Dysmorphism was observed in our NICU series in 8.3% of neonates screened; the most frequent conditions known to be associated with congenital hearing loss observed in our neonates were hydrocephalus which was encountered in 3%, cleft palate in 0.65%, Down syndrome in 0.5%, and microphthalmia in 0.1%. Premature rupture of membrane (PROM) is a well-recognized risk factor associated with neonatal hearing loss; it was observed in 7.3% of our NICU series.

It is important to recognize that cumulative effect of risk factors on hearing function is expected and needs further studies with suitable statistical analysis; the more risk factors present will increase the chance for the newborn to develop significant hearing impairment [16]; another vital point to be stressed on is that some of these risk factors are associated with delayed-onset hearing impairment which may not manifest until late infancy, so follow-up programs beside risk factors elimination initiatives are to be considered without delay.

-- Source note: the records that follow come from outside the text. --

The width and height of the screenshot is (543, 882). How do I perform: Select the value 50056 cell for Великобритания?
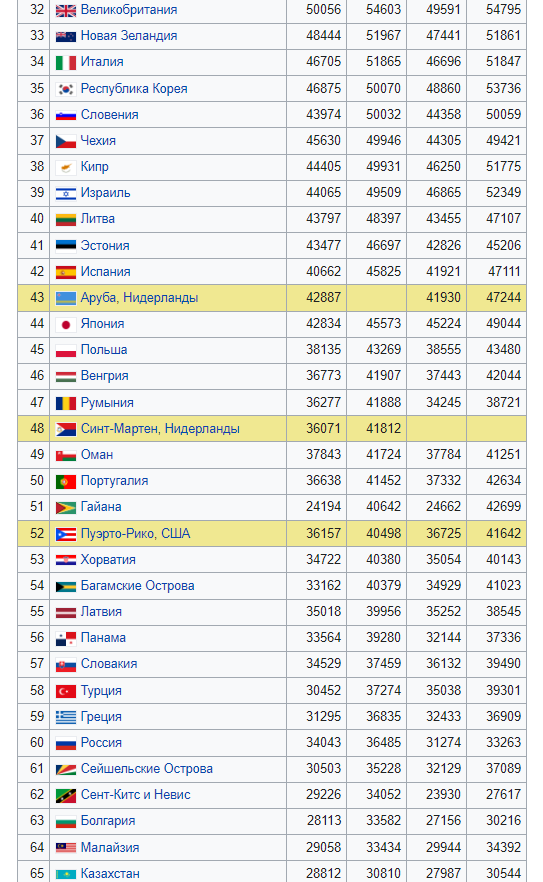[x=316, y=10]
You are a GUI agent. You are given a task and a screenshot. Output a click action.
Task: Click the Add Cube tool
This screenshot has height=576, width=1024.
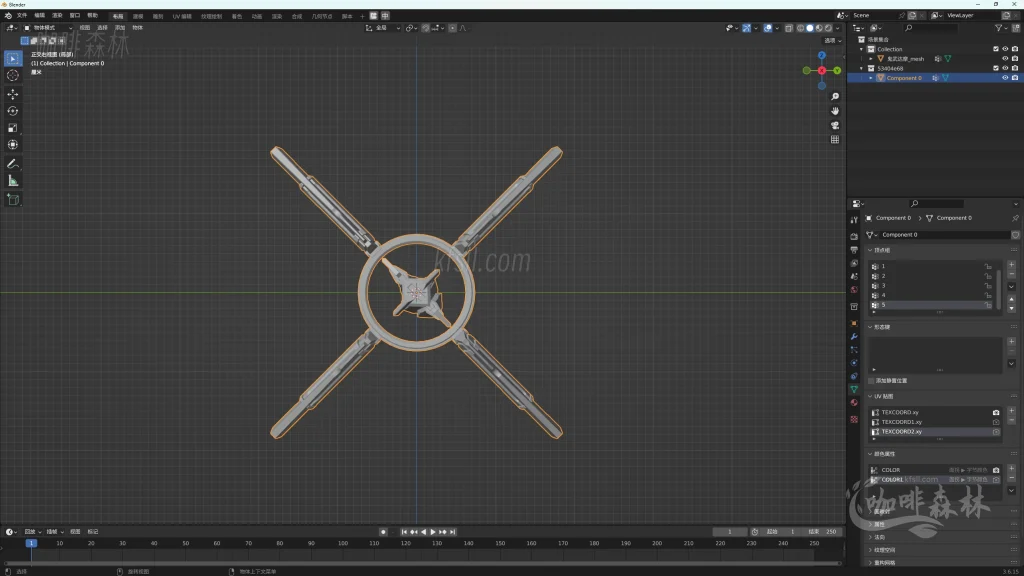click(x=13, y=199)
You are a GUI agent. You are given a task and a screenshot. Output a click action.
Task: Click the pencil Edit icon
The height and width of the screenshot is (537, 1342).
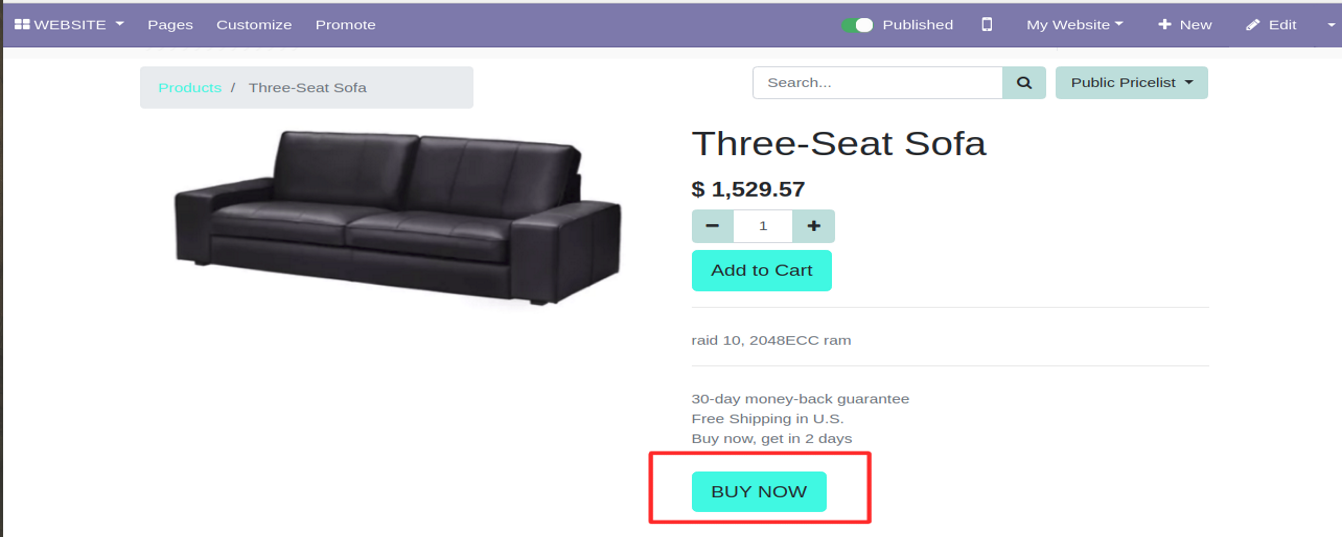[1253, 25]
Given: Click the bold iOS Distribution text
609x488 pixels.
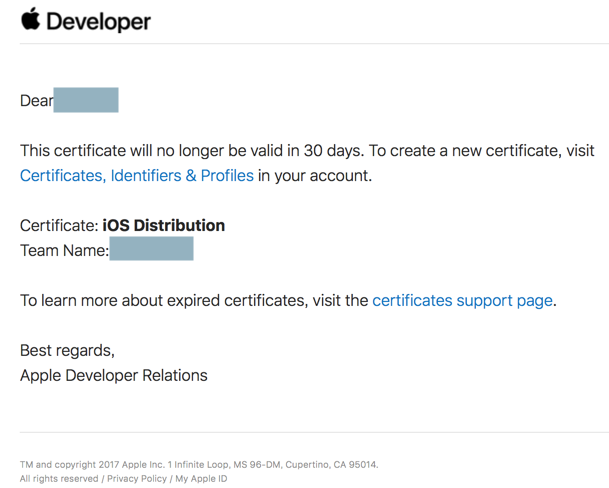Looking at the screenshot, I should tap(163, 225).
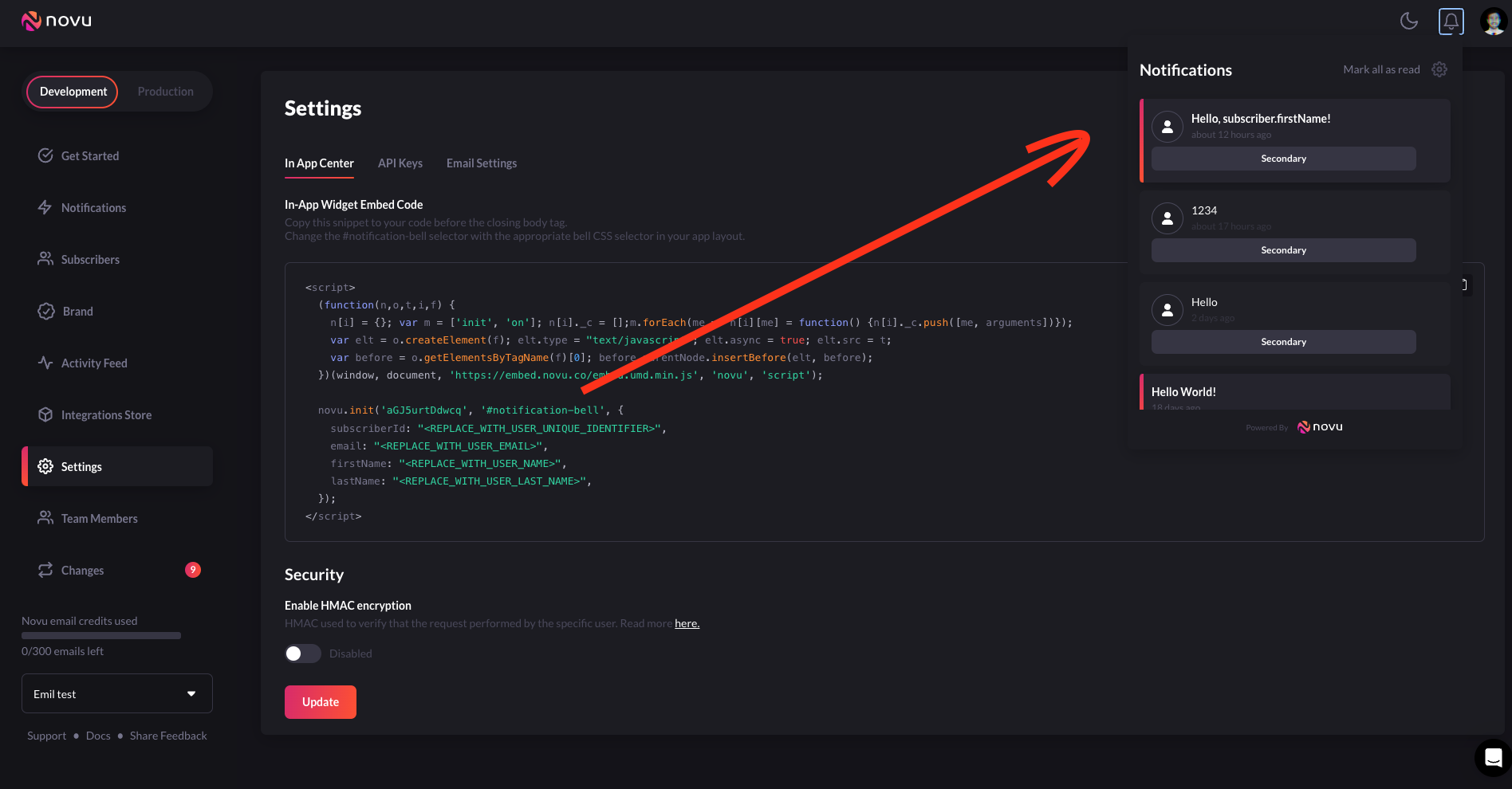Viewport: 1512px width, 789px height.
Task: Open notification settings gear in the panel
Action: [x=1439, y=69]
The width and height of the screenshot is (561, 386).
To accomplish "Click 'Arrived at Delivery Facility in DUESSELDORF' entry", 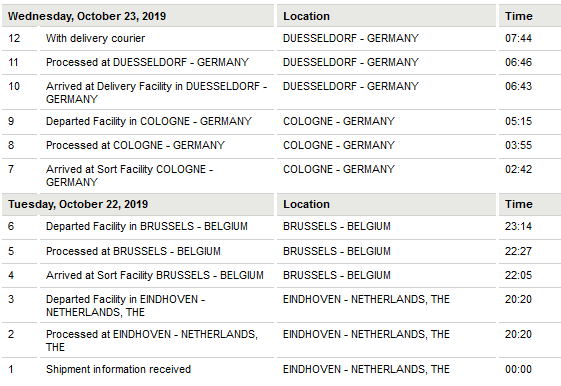I will tap(156, 93).
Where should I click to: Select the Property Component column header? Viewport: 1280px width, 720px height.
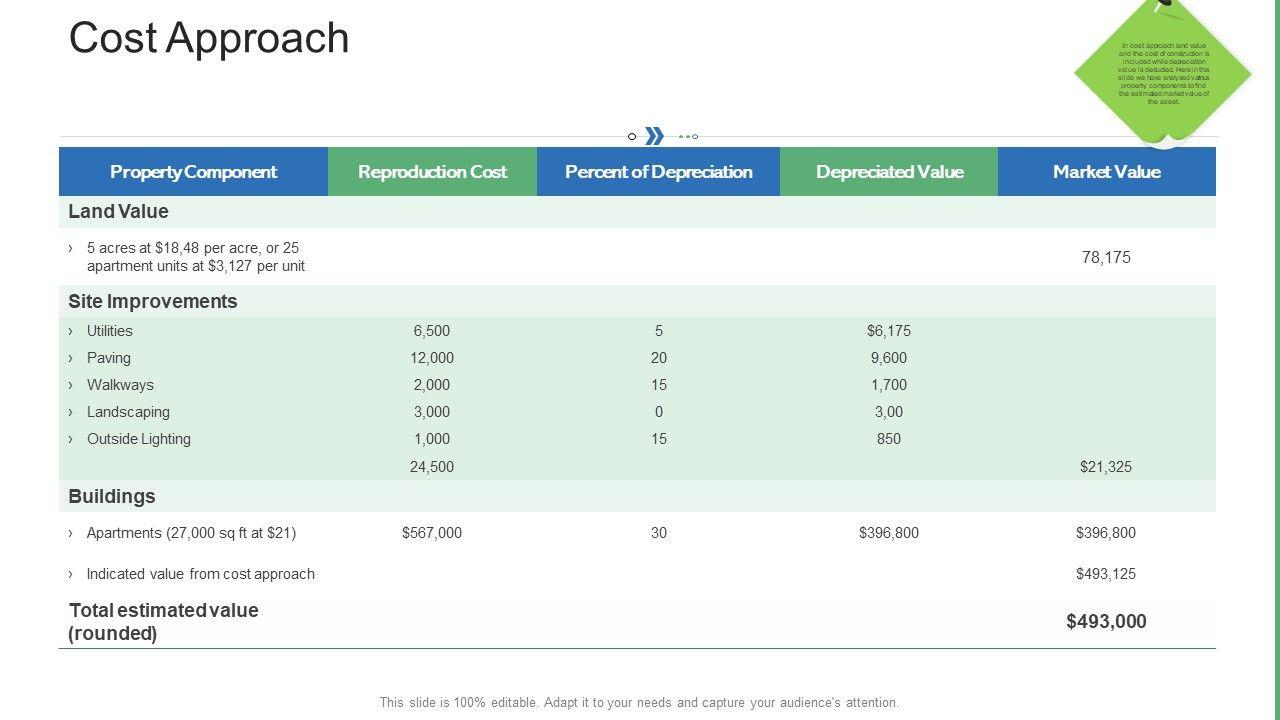tap(193, 172)
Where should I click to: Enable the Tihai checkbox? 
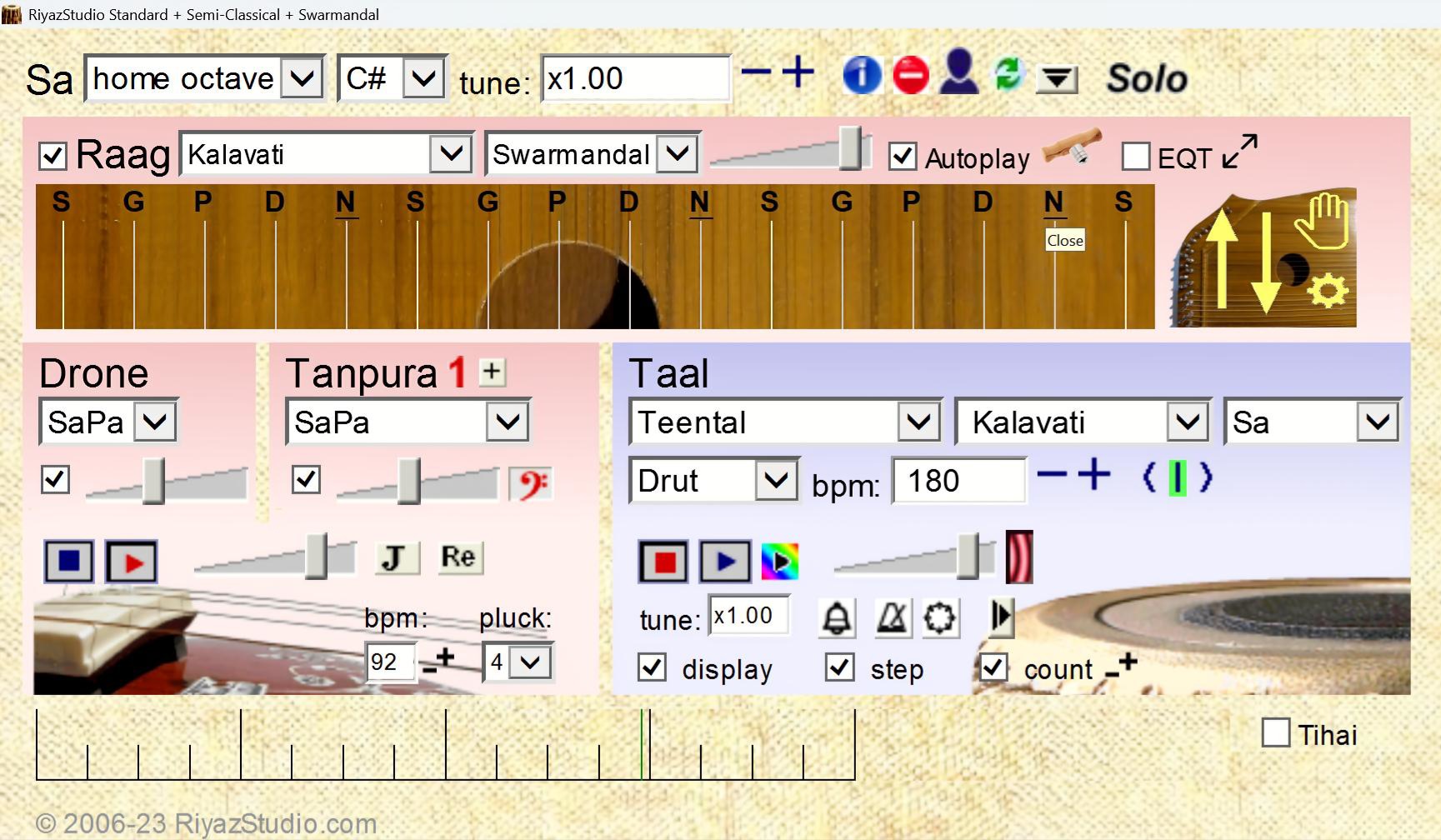pos(1275,733)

The estimated prevalence of hearing loss in the NICU group in our study is 10.8 per 1000 neonate; due to the high drop rate (50%), this figure of course is just an approximation of the true prevalence; the failure of compliance to our screening protocol highlights the unawareness of our societies and even health system towards early detection of hearing impairment in neonates. Failure to confirm the diagnosis is due to the unavailability of the ABR device in the hospital, the cost, and sometimes the unawareness or even the refusal of the parents. On the other hand, the estimated prevalence of the well-baby nursery group is 5.2 per 1000 which is very high compared to the international figures (1–2 per thousand) [2]; although not accurate due to the high drop rate, this must attract the attention regarding the real magnitude of congenital hearing loss in Sudan among the low risk (apparently healthy) group; genetic predisposition (in form of consanguinity and family history of hearing loss) is a major risk factor in this group and needs universal hearing screening program together with genetic analysis. According to the reviewed literature, the prevalence for NICU is ten times higher than that in the well-baby nursery [17]; while it is only doubled in our study, this may indicate a high prevalence of hearing loss in otherwise healthy (low risk) neonates in our community.

Limitations

Total coverage of newborns delivered in our hospital was not possible because of the limited logistic and human resources and the exclusion of neonates who had been discharged before 24 h of delivery due to the high rate of false (Refer) results; this had made the accurate calculation of prevalence of haring loss a difficult task and also reversed the normal ratio of (NICU to well-baby nursery) newborn numbers. The drop rate was more than expected due to deficient compliance of parents to follow-up program. A more sophisticated statistical analysis is needed to correlate between the different risk factors and neonatal hearing impairment which was not an objective for the current study.

Conclusion

The calculated prevalence of neonatal hearing loss was 5.2 and 10.8 per 1000 in well-baby nursery and NICU respectively which is alarmingly high. The recognized risk factors observed in NICU are consanguinity, low birth weight, prematurity, congenital malformations, Rhesus incompatibility, premature rupture of membrane, antenatal ototoxicity, and maternal febrile illness. Unmonitored ototoxic drug use was found to be very prevalent and need urgent reconsideration. In the well-baby nursery group, the observed risk factors are genetic predisposition, Rhesus incompatibility, antenatal ototoxicity, and maternal febrile illness. The protocol of otoacoustic emission screening (conducted after the 24 h and repeated after 48 h if the newborn failed the test) confirmed by ABR at age of 6 months is a reliable tool for early detection of hearing loss in neonates. Awareness must be raised within medical practitioners, health providers, and parents regarding hearing screening, antenatal care, and risk factors of hearing loss.